おじいちゃんだった先生も、おじいちゃんのまま優しくそこにいて勝手に安心した。
長い間離れて戻った時、積もり積もった時間が目の前で急激に流れていく悲しさや怖さが苦手だ。それがなくてほっとした。

毎日歩いていた広い畑ばかりに囲まれた道の両脇には、同じような形やサイズのピカピカの新築が建ち並んでいた。全く忘れてしまうことができればいいけれど、中途半端に思い出せなくなることも同じく怖い。
こういったことも、距離を保っているからこその身勝手だ。


暖炉に少し大き目の薪を焚べる。


もう少ししたら向こうへ帰る。
向こうから帰って来たはずなのに、向こうへまた帰る。

現在地と目的地。滞在した時間に依る感覚尺度で、認識が変わってくるのだろうか。
故郷ではない場所にとても長く生活することがあれば、故郷に’’帰る’’という認識が’’行く’’という具合に変化することもあるのだろうか。常に転々としている人からすると、故郷という場所に縛り付けられる概念すら持ち得ないのかもしれない。経験や記憶の違いでも、個人の時間の長さが伸び縮みする。

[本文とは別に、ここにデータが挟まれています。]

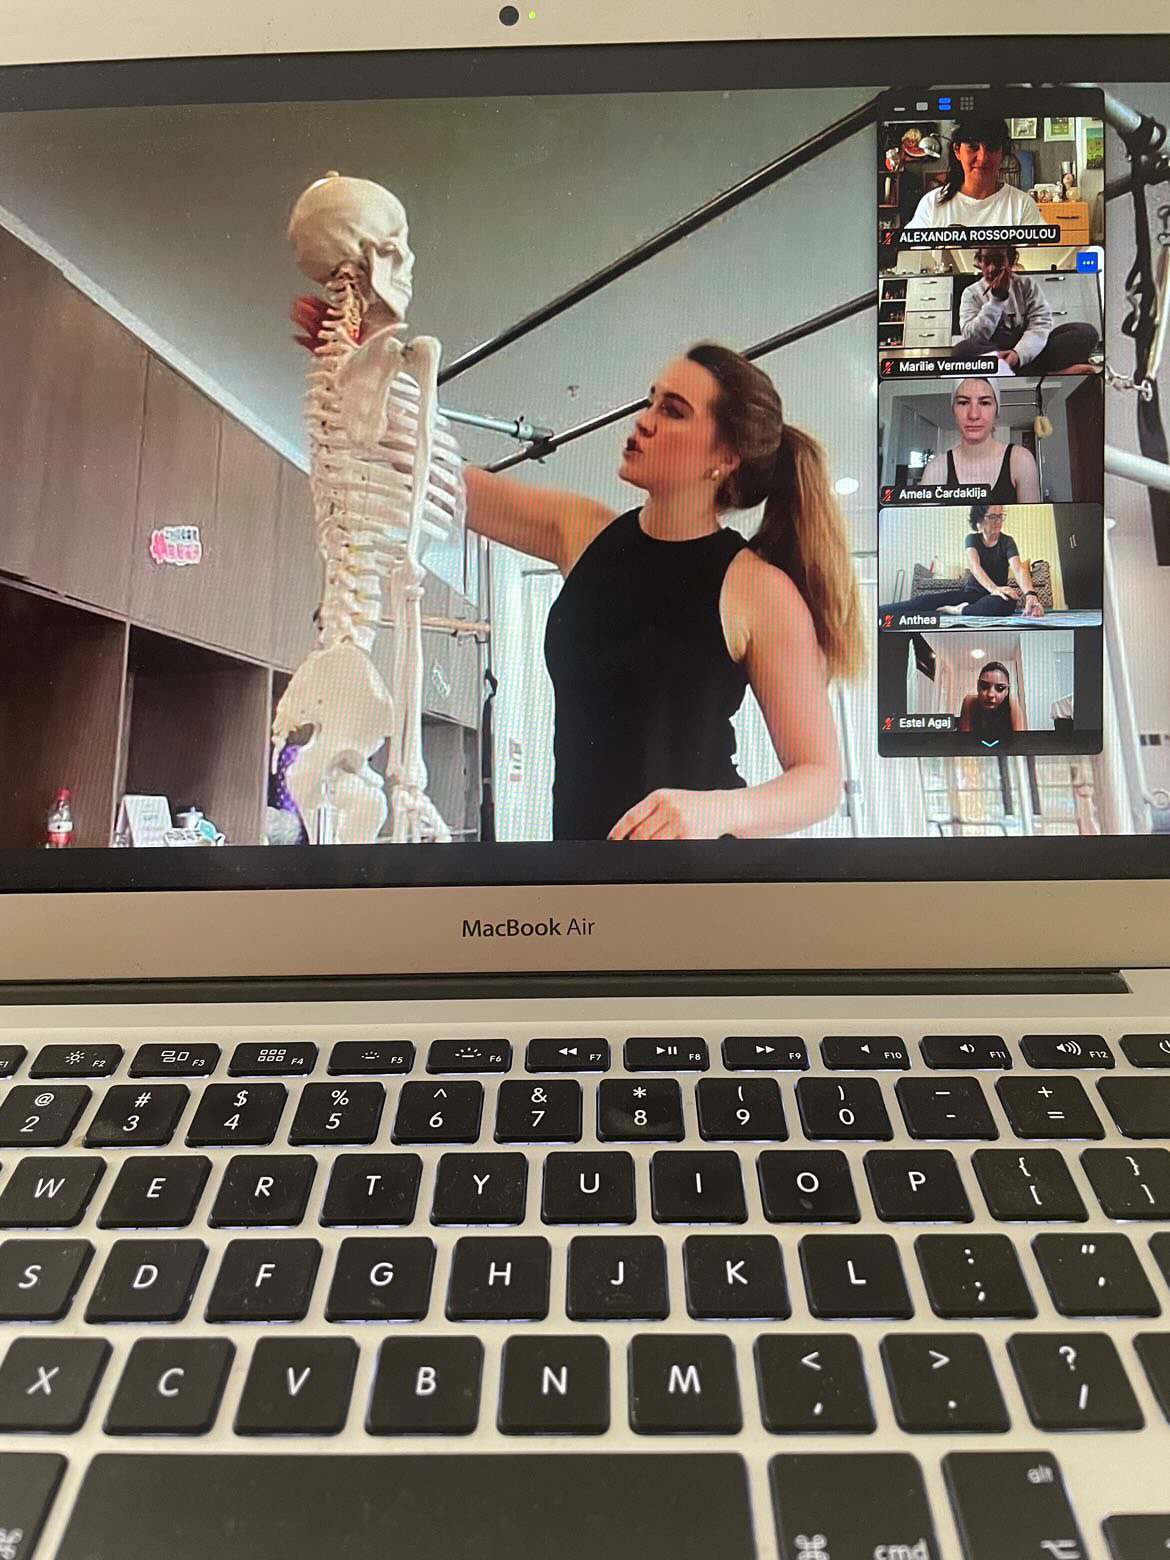Open blue more-options button on Marilie's tile

pyautogui.click(x=1088, y=262)
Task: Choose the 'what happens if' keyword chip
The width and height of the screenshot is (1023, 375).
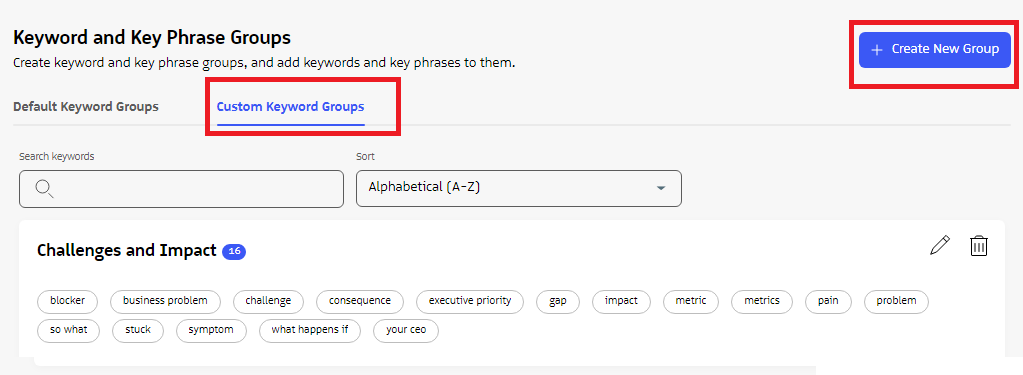Action: pos(310,330)
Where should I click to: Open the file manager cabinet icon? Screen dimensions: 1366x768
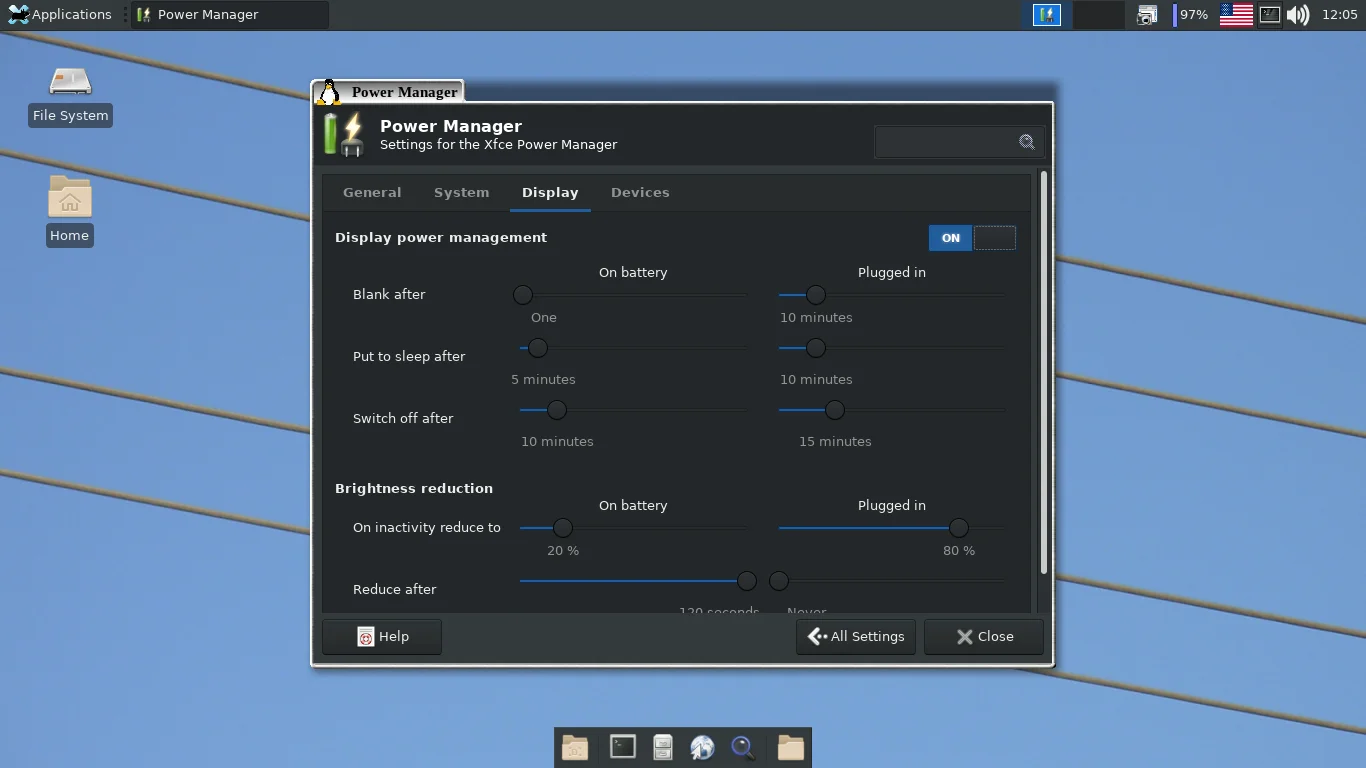662,747
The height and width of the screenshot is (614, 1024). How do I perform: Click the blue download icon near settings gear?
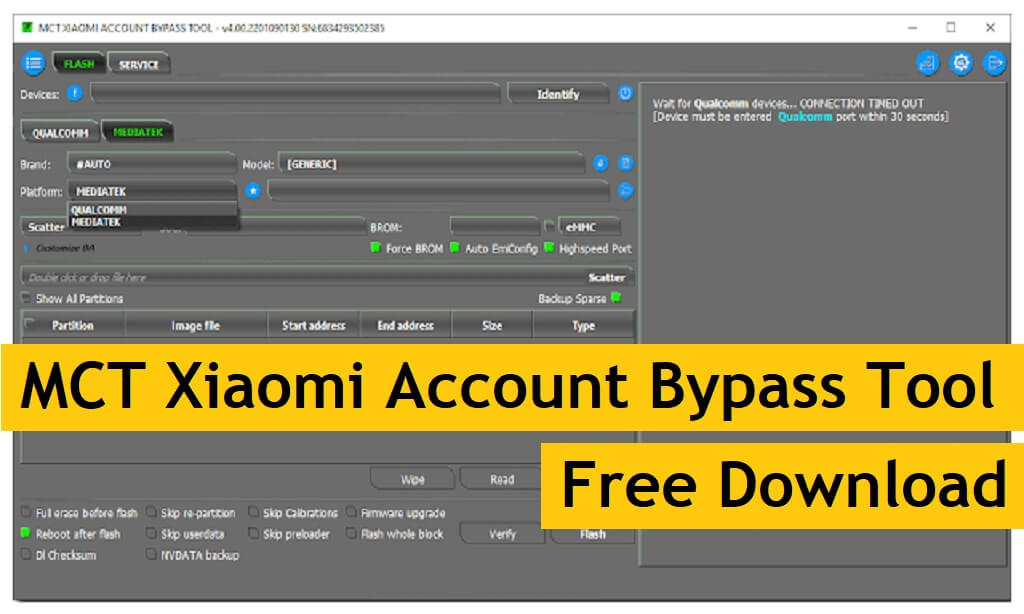pyautogui.click(x=925, y=62)
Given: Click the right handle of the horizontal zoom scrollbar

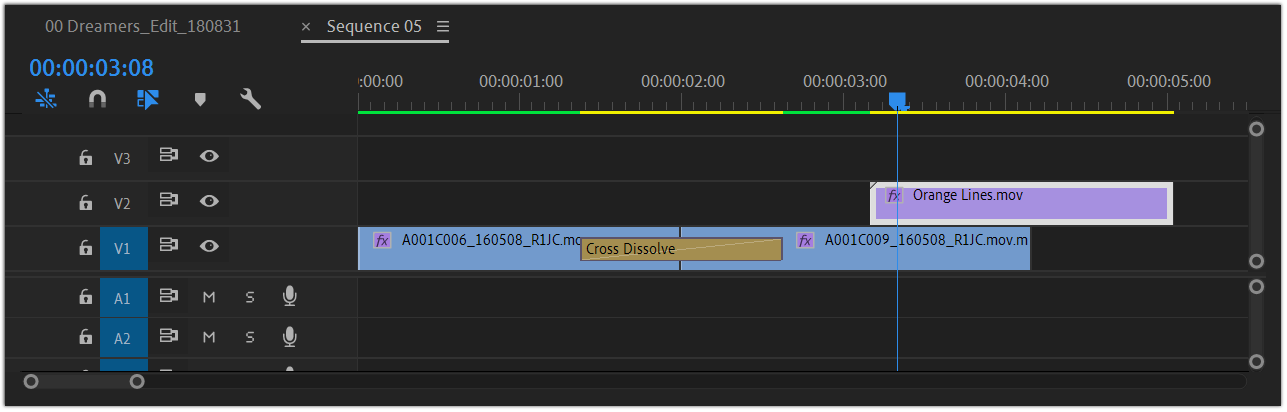Looking at the screenshot, I should click(x=137, y=381).
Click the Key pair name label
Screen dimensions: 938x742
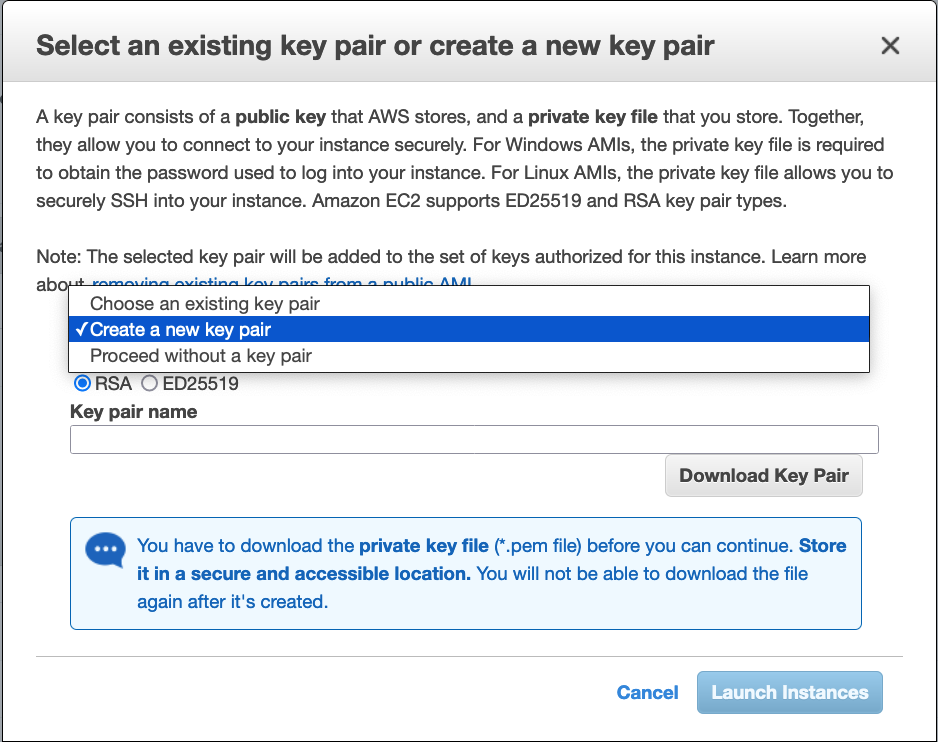click(133, 411)
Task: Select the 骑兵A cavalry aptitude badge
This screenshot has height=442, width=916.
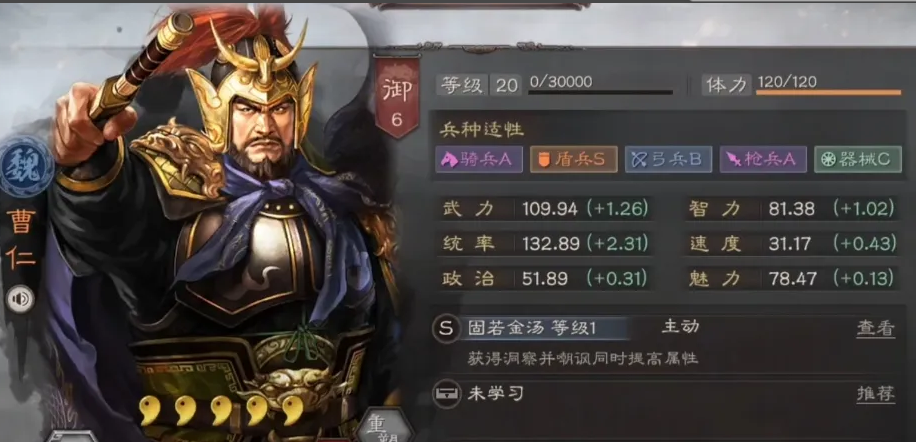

空港から帰る。空港は好きだ、場所と場所の間を結ぶ通過点。
そこもまた場所であるが、宙ぶらりんで定まっていない、通り過ぎる全ての人々が数センチ浮いているような、そんな場所のように思える。どこか遠くへ、ここから居なくなって、あそこに辿り着くために向かう場所。駅やバス停だってそうだ。

生まれ育った家だって、いつか旅立つその時までの一時的な通過点かもしれない。どこだって何だってそうなり得る。生きているこの世界もいつか死ぬための通過点だとか。生まれてから死ぬまでと、死んでから生まれるまで。


雨の音が強くなる。


無宗教だしスピリチュアル成分も含んでないけれど、死ぬとか生きるとかそういうことを自分勝手に想像するとわくわくする。

こういう無駄なことを考えていると、数珠繋ぎにどんどん思考が発散していくから、意味もなく誰かと対話できたりしたらいいなあと思う。そういう無駄な時間を、今年はもう少し増やせたらなあと思う。


眠くなる。
暖炉に最後の薪を焚べる。


結局、だらだらした、ただの日記になってしまいました。

明けましておめでとうございます。